* Exercise directions
Copy each of the entries below line for line, keeping every character unchanged.

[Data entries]
■ ■ ■

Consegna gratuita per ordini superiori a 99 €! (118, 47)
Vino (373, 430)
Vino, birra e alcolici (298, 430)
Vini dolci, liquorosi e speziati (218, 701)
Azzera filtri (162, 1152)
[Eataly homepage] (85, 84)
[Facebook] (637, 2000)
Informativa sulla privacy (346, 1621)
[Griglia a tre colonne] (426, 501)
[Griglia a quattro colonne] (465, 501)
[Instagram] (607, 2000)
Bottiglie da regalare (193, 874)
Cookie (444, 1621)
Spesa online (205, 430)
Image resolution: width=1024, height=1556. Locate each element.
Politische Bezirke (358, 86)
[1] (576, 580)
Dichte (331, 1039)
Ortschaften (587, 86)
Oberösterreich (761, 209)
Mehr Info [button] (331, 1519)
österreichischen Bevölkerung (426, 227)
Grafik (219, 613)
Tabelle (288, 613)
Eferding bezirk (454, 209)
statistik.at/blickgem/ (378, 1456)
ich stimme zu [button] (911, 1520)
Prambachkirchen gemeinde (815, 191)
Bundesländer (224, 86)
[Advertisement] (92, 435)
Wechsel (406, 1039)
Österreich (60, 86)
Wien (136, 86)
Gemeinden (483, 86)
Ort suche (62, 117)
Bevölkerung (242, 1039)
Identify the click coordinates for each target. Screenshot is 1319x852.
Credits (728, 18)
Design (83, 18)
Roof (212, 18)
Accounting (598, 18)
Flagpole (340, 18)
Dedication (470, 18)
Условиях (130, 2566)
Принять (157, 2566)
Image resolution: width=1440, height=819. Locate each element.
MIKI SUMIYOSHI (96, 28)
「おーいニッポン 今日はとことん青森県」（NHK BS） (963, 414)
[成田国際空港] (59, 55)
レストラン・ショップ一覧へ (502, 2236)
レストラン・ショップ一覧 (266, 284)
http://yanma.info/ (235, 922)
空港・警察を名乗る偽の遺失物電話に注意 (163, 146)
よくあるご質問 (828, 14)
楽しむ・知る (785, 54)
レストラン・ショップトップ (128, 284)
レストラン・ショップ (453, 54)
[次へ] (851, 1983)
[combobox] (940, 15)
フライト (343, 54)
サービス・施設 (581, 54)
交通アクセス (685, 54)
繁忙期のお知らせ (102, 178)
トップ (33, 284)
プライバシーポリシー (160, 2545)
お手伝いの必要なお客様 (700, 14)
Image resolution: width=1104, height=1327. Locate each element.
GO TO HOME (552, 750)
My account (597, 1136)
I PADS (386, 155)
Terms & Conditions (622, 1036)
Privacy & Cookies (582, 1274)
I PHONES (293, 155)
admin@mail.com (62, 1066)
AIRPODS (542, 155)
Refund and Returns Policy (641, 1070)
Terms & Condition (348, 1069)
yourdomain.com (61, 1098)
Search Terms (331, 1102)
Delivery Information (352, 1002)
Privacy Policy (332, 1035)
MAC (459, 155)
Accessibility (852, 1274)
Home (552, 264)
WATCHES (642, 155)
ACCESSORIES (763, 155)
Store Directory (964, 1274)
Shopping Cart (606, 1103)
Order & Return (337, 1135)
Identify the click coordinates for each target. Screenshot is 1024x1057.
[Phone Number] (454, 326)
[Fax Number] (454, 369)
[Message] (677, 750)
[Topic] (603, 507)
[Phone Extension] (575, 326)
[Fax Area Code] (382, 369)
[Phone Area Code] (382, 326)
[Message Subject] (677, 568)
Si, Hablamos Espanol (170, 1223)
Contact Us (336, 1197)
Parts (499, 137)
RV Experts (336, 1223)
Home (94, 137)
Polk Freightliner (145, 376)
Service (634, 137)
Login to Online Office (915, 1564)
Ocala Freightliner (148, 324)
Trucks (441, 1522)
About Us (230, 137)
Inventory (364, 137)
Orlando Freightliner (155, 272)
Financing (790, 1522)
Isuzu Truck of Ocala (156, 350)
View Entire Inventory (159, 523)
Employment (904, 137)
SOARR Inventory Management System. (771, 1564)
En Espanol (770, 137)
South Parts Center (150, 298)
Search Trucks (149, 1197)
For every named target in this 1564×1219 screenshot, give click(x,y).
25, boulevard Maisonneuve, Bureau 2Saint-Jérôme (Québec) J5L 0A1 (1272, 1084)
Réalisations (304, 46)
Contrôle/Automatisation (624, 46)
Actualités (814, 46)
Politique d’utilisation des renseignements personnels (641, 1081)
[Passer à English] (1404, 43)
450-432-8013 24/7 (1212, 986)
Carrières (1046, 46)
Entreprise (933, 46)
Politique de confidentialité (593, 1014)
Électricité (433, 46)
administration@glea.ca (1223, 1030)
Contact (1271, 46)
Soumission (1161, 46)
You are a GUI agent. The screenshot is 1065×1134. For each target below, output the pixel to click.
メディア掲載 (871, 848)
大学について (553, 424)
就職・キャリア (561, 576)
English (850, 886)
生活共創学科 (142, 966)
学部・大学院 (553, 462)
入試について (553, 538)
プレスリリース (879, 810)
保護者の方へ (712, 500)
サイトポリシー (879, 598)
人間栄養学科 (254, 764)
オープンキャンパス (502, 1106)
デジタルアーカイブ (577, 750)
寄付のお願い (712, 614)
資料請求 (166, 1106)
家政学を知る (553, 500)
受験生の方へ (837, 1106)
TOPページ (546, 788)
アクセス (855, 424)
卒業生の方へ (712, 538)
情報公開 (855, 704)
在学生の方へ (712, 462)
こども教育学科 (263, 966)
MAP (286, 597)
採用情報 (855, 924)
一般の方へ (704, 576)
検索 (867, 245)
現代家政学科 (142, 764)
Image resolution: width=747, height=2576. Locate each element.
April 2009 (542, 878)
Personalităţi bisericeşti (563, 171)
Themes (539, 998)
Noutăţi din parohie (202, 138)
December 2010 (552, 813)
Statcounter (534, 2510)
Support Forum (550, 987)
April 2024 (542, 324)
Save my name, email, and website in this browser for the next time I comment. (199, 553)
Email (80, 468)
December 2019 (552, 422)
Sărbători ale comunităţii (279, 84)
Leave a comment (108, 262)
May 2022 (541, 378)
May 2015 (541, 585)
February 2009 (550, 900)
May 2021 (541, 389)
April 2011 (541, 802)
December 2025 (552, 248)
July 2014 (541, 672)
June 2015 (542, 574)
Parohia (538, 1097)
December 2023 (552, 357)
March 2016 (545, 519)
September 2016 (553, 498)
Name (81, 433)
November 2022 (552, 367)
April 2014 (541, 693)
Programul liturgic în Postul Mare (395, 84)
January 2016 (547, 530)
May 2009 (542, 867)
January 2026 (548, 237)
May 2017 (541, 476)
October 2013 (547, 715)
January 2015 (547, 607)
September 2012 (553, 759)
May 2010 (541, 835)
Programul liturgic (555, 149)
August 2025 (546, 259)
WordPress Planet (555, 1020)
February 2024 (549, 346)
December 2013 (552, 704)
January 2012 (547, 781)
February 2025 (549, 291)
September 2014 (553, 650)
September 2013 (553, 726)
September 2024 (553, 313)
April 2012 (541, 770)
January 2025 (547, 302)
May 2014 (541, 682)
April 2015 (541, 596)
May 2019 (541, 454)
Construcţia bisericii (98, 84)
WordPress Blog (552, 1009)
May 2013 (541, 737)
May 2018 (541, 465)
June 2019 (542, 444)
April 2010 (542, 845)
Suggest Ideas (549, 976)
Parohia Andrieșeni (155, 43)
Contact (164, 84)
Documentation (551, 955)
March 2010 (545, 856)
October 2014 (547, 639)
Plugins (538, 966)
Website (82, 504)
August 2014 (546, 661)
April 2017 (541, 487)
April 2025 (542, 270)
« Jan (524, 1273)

■ ■ ■

* Expected answer
Consegna gratuita per ordini superiori a 99 €! (118, 47)
Vino (373, 430)
Vino, birra e alcolici (298, 430)
Vini dolci, liquorosi e speziati (218, 701)
Azzera filtri (162, 1152)
[Eataly homepage] (85, 84)
[Facebook] (637, 2000)
Informativa sulla privacy (346, 1621)
[Griglia a tre colonne] (426, 501)
[Griglia a quattro colonne] (465, 501)
[Instagram] (607, 2000)
Bottiglie da regalare (193, 874)
Cookie (444, 1621)
Spesa online (205, 430)
Image resolution: width=1024, height=1556. Locate each element.
Politische Bezirke (358, 86)
[1] (576, 580)
Dichte (331, 1039)
Ortschaften (587, 86)
Oberösterreich (761, 209)
Mehr Info [button] (331, 1519)
österreichischen Bevölkerung (426, 227)
Grafik (219, 613)
Tabelle (288, 613)
Eferding bezirk (454, 209)
statistik.at/blickgem/ (378, 1456)
ich stimme zu [button] (911, 1520)
Prambachkirchen gemeinde (815, 191)
Bundesländer (224, 86)
[Advertisement] (92, 435)
Wechsel (406, 1039)
Österreich (60, 86)
Wien (136, 86)
Gemeinden (483, 86)
Ort suche (62, 117)
Bevölkerung (242, 1039)
Identify the click coordinates for each target. Screenshot is 1319x852.
Credits (728, 18)
Design (83, 18)
Roof (212, 18)
Accounting (598, 18)
Flagpole (340, 18)
Dedication (470, 18)
Условиях (130, 2566)
Принять (157, 2566)
Image resolution: width=1440, height=819. Locate each element.
MIKI SUMIYOSHI (96, 28)
「おーいニッポン 今日はとことん青森県」（NHK BS） (963, 414)
[成田国際空港] (59, 55)
レストラン・ショップ一覧へ (502, 2236)
レストラン・ショップ一覧 (266, 284)
http://yanma.info/ (235, 922)
空港・警察を名乗る偽の遺失物電話に注意 (163, 146)
よくあるご質問 (828, 14)
楽しむ・知る (785, 54)
レストラン・ショップトップ (128, 284)
レストラン・ショップ (453, 54)
[次へ] (851, 1983)
[combobox] (940, 15)
フライト (343, 54)
サービス・施設 (581, 54)
交通アクセス (685, 54)
繁忙期のお知らせ (102, 178)
トップ (33, 284)
プライバシーポリシー (160, 2545)
お手伝いの必要なお客様 (700, 14)
Image resolution: width=1104, height=1327. Locate each element.
GO TO HOME (552, 750)
My account (597, 1136)
I PADS (386, 155)
Terms & Conditions (622, 1036)
Privacy & Cookies (582, 1274)
I PHONES (293, 155)
admin@mail.com (62, 1066)
AIRPODS (542, 155)
Refund and Returns Policy (641, 1070)
Terms & Condition (348, 1069)
yourdomain.com (61, 1098)
Search Terms (331, 1102)
Delivery Information (352, 1002)
Privacy Policy (332, 1035)
MAC (459, 155)
Accessibility (852, 1274)
Home (552, 264)
WATCHES (642, 155)
ACCESSORIES (763, 155)
Store Directory (964, 1274)
Shopping Cart (606, 1103)
Order & Return (337, 1135)
Identify the click coordinates for each target. Screenshot is 1024x1057.
[Phone Number] (454, 326)
[Fax Number] (454, 369)
[Message] (677, 750)
[Topic] (603, 507)
[Phone Extension] (575, 326)
[Fax Area Code] (382, 369)
[Phone Area Code] (382, 326)
[Message Subject] (677, 568)
Si, Hablamos Espanol (170, 1223)
Contact Us (336, 1197)
Parts (499, 137)
RV Experts (336, 1223)
Home (94, 137)
Polk Freightliner (145, 376)
Service (634, 137)
Login to Online Office (915, 1564)
Ocala Freightliner (148, 324)
Trucks (441, 1522)
About Us (230, 137)
Inventory (364, 137)
Orlando Freightliner (155, 272)
Financing (790, 1522)
Isuzu Truck of Ocala (156, 350)
View Entire Inventory (159, 523)
Employment (904, 137)
SOARR Inventory Management System. (771, 1564)
En Espanol (770, 137)
South Parts Center (150, 298)
Search Trucks (149, 1197)
For every named target in this 1564×1219 screenshot, give click(x,y).
25, boulevard Maisonneuve, Bureau 2Saint-Jérôme (Québec) J5L 0A1 (1272, 1084)
Réalisations (304, 46)
Contrôle/Automatisation (624, 46)
Actualités (814, 46)
Politique d’utilisation des renseignements personnels (641, 1081)
[Passer à English] (1404, 43)
450-432-8013 24/7 (1212, 986)
Carrières (1046, 46)
Entreprise (933, 46)
Politique de confidentialité (593, 1014)
Électricité (433, 46)
administration@glea.ca (1223, 1030)
Contact (1271, 46)
Soumission (1161, 46)
You are a GUI agent. The screenshot is 1065×1134. For each target below, output the pixel to click.
メディア掲載 (871, 848)
大学について (553, 424)
就職・キャリア (561, 576)
English (850, 886)
生活共創学科 (142, 966)
学部・大学院 (553, 462)
入試について (553, 538)
プレスリリース (879, 810)
保護者の方へ (712, 500)
サイトポリシー (879, 598)
人間栄養学科 (254, 764)
オープンキャンパス (502, 1106)
デジタルアーカイブ (577, 750)
寄付のお願い (712, 614)
資料請求 (166, 1106)
家政学を知る (553, 500)
受験生の方へ (837, 1106)
TOPページ (546, 788)
アクセス (855, 424)
卒業生の方へ (712, 538)
情報公開 (855, 704)
在学生の方へ (712, 462)
こども教育学科 (263, 966)
MAP (286, 597)
採用情報 (855, 924)
一般の方へ (704, 576)
検索 (867, 245)
現代家政学科 (142, 764)
Image resolution: width=747, height=2576. Locate each element.
April 2009 (542, 878)
Personalităţi bisericeşti (563, 171)
Themes (539, 998)
Noutăţi din parohie (202, 138)
December 2010 (552, 813)
Statcounter (534, 2510)
Support Forum (550, 987)
April 2024 (542, 324)
Save my name, email, and website in this browser for the next time I comment. (199, 553)
Email (80, 468)
December 2019 (552, 422)
Sărbători ale comunităţii (279, 84)
Leave a comment (108, 262)
May 2022 (541, 378)
May 2015 (541, 585)
February 2009 (550, 900)
May 2021 (541, 389)
April 2011 (541, 802)
December 2025 (552, 248)
July 2014 (541, 672)
June 2015 (542, 574)
Parohia (538, 1097)
December 2023 (552, 357)
March 2016 (545, 519)
September 2016 (553, 498)
Name (81, 433)
November 2022 (552, 367)
April 2014 (541, 693)
Programul liturgic în Postul Mare (395, 84)
January 2016 (547, 530)
May 2009 (542, 867)
January 2026 (548, 237)
May 2017 (541, 476)
October 2013 (547, 715)
January 2015 (547, 607)
September 2012 (553, 759)
May 2010 (541, 835)
Programul liturgic (555, 149)
August 2025 (546, 259)
WordPress Planet (555, 1020)
February 2024 (549, 346)
December 2013 (552, 704)
January 2012 (547, 781)
February 2025 (549, 291)
September 2014 (553, 650)
September 2013 (553, 726)
September 2024 (553, 313)
April 2012 (541, 770)
January 2025 (547, 302)
May 2014 (541, 682)
April 2015 (541, 596)
May 2019 (541, 454)
Construcţia bisericii (98, 84)
WordPress Blog (552, 1009)
May 2013 (541, 737)
May 2018 (541, 465)
June 2019 (542, 444)
April 2010 (542, 845)
Suggest Ideas (549, 976)
Parohia Andrieșeni (155, 43)
Contact (164, 84)
Documentation (551, 955)
March 2010 (545, 856)
October 2014 (547, 639)
Plugins (538, 966)
Website (82, 504)
August 2014 (546, 661)
April 2017 (541, 487)
April 2025 (542, 270)
« Jan (524, 1273)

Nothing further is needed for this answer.